### Mise en pratique
a - Recopiez, dans le texte sur le quasi-usufruit, le passage qui va de « La pleine propriété se reconstitue » jusqu'à « à son décès. ».
b - D'après le texte sur le quasi-usufruit, entre les mains de qui la pleine propriété se reconstitue-t-elle au décès de l'usufruitier ?

### Texte source
########################################

Il faut dans un premier temps faire un rappel sur le démembrement de propriété avant d’évoquer le quasi-usufruit.
Dans le cadre d’un démembrement de propriété, les droits relatifs à la pleine propriété se retrouvent scindés en deux de manière temporaire.

En effet, cette pleine propriété est répartie entre l’usufruit permettant de disposer des fruits et de se servir de la chose et la nue-propriété accordant le droit de disposer de la chose (le bien peut donc être aliéné par le nu-propriétaire par exemple).
La pleine propriété se reconstitue de fait entre les mains du nu-propriétaire au décès de l’usufruitier.
L’usufruitier a donc un devoir de conservation du bien afin qu’il puisse être restitué en l’état au nu-propriétaire à son décès.
Cependant, il existe en gestion de patrimoine, une situation de fait légèrement différente : le quasi-usufruit. Il peut être défini comme un usufruit qui porte sur un bien consomptible (bien consommé par premier usage ou par un usage répété).
En effet, le mécanisme du quasi-usufruit permet au quasi-usufruitier de consommer le bien comme il le souhaite. Il bénéficie de la faculté d’utiliser le bien mais également d’en disposer à la place du nu-propriétaire.

########################################

### Données fournies
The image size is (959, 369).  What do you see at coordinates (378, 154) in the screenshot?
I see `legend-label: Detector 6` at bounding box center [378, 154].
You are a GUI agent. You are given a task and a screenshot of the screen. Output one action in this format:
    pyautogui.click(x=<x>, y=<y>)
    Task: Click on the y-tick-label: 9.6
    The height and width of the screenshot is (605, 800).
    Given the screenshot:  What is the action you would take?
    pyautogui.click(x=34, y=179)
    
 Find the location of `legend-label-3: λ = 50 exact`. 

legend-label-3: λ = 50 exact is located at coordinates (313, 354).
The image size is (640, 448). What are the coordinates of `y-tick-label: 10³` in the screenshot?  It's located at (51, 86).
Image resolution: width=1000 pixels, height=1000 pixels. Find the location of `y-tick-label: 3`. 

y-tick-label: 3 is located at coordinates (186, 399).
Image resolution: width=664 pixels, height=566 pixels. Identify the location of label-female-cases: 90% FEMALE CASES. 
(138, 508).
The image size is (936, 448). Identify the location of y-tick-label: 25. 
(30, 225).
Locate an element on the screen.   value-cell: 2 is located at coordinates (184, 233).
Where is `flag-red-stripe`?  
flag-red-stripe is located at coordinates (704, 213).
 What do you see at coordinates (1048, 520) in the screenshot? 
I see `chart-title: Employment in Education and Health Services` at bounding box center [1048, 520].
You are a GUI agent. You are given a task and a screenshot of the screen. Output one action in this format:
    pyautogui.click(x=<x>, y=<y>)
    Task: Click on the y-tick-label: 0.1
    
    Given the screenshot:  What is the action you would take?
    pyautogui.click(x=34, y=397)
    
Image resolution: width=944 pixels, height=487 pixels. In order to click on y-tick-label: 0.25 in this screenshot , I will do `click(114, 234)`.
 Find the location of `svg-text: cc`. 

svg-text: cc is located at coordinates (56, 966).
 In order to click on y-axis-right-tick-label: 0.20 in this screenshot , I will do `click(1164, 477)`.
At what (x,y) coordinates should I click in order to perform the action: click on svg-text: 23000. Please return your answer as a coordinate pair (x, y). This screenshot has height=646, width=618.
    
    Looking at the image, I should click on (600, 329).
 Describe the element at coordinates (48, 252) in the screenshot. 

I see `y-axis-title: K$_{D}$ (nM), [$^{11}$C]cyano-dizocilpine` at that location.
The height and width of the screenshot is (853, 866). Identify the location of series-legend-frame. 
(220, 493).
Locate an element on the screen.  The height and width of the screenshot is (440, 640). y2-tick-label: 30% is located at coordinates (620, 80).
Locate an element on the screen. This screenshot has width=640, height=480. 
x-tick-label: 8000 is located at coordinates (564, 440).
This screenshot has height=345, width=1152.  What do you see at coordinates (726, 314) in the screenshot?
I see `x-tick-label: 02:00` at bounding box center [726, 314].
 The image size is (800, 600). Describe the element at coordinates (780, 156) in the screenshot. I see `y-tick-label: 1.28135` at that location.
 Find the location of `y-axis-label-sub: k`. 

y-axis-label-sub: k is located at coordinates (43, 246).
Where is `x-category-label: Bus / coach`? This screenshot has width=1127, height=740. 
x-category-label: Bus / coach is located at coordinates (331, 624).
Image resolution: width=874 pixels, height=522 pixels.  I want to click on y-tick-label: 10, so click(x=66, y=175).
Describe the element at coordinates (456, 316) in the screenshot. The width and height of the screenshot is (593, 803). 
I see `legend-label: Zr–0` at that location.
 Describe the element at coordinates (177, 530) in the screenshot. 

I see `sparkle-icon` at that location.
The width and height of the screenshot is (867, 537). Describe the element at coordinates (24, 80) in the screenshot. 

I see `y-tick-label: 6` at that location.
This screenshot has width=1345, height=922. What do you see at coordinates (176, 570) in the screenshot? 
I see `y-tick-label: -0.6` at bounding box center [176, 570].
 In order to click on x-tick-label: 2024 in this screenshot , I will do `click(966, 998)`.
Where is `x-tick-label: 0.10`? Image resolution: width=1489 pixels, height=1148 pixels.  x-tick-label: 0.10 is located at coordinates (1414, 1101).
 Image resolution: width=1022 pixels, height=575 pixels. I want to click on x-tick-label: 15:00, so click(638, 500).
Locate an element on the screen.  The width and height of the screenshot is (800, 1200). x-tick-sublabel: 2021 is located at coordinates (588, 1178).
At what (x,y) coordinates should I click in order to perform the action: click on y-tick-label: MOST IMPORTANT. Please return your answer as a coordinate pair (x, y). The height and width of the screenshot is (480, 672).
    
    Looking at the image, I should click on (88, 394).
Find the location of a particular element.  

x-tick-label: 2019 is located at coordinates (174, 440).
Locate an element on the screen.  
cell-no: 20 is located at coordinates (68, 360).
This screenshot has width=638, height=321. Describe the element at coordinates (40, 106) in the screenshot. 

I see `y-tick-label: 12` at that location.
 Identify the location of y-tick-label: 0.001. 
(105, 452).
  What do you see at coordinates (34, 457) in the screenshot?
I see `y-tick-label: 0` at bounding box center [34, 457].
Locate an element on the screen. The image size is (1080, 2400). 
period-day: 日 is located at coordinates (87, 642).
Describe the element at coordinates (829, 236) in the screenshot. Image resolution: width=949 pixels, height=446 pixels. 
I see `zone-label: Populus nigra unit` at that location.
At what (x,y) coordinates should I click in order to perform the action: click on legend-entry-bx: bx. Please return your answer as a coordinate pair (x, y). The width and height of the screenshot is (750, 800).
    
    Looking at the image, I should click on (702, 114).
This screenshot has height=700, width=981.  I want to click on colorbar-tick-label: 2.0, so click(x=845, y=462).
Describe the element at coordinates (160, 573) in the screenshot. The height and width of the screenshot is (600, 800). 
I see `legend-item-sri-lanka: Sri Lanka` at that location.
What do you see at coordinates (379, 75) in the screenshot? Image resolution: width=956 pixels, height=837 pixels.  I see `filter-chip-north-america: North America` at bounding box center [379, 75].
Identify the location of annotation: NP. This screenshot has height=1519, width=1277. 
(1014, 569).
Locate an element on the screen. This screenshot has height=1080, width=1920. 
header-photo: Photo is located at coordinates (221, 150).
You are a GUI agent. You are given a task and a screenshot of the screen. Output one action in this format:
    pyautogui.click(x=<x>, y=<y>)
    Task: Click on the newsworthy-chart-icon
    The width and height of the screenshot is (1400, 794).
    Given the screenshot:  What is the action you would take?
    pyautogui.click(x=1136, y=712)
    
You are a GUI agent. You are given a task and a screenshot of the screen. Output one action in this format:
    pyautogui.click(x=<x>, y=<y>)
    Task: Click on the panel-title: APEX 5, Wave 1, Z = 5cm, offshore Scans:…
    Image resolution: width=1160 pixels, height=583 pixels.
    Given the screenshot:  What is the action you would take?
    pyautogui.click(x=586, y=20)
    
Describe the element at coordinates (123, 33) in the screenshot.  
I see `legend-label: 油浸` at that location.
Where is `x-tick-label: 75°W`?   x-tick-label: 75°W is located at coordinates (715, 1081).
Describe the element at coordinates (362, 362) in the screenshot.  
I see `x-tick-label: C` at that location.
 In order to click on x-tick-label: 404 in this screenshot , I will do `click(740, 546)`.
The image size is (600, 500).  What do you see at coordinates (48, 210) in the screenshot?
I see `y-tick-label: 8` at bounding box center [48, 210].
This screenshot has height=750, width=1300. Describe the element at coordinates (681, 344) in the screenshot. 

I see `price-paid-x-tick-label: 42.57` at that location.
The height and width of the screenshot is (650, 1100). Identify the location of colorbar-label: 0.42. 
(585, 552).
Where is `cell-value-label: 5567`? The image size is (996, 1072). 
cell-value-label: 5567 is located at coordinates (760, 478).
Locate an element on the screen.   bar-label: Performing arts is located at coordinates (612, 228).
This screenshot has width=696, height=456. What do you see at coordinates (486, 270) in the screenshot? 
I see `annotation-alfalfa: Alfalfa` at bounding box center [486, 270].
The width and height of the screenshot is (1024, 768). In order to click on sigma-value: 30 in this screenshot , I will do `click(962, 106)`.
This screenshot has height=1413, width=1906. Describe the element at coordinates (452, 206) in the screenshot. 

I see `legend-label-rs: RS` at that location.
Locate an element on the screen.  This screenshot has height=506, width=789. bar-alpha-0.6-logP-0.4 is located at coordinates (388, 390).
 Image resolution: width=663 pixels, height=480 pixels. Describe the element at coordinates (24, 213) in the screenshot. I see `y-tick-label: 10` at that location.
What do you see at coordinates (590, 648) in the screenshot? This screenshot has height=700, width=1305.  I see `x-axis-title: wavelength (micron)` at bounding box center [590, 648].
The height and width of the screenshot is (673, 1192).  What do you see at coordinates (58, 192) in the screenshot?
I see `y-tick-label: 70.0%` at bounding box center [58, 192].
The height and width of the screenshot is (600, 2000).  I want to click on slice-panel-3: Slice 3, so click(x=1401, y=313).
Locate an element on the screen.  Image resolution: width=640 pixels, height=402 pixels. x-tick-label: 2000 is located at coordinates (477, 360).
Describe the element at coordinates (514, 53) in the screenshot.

########################################

### Corrigé de l'exercice
a -
La pleine propriété se reconstitue de fait entre les mains du nu-propriétaire au décès de l’usufruitier.
L’usufruitier a donc un devoir de conservation du bien afin qu’il puisse être restitué en l’état au nu-propriétaire à son décès.

b - Entre les mains du nu-propriétaire.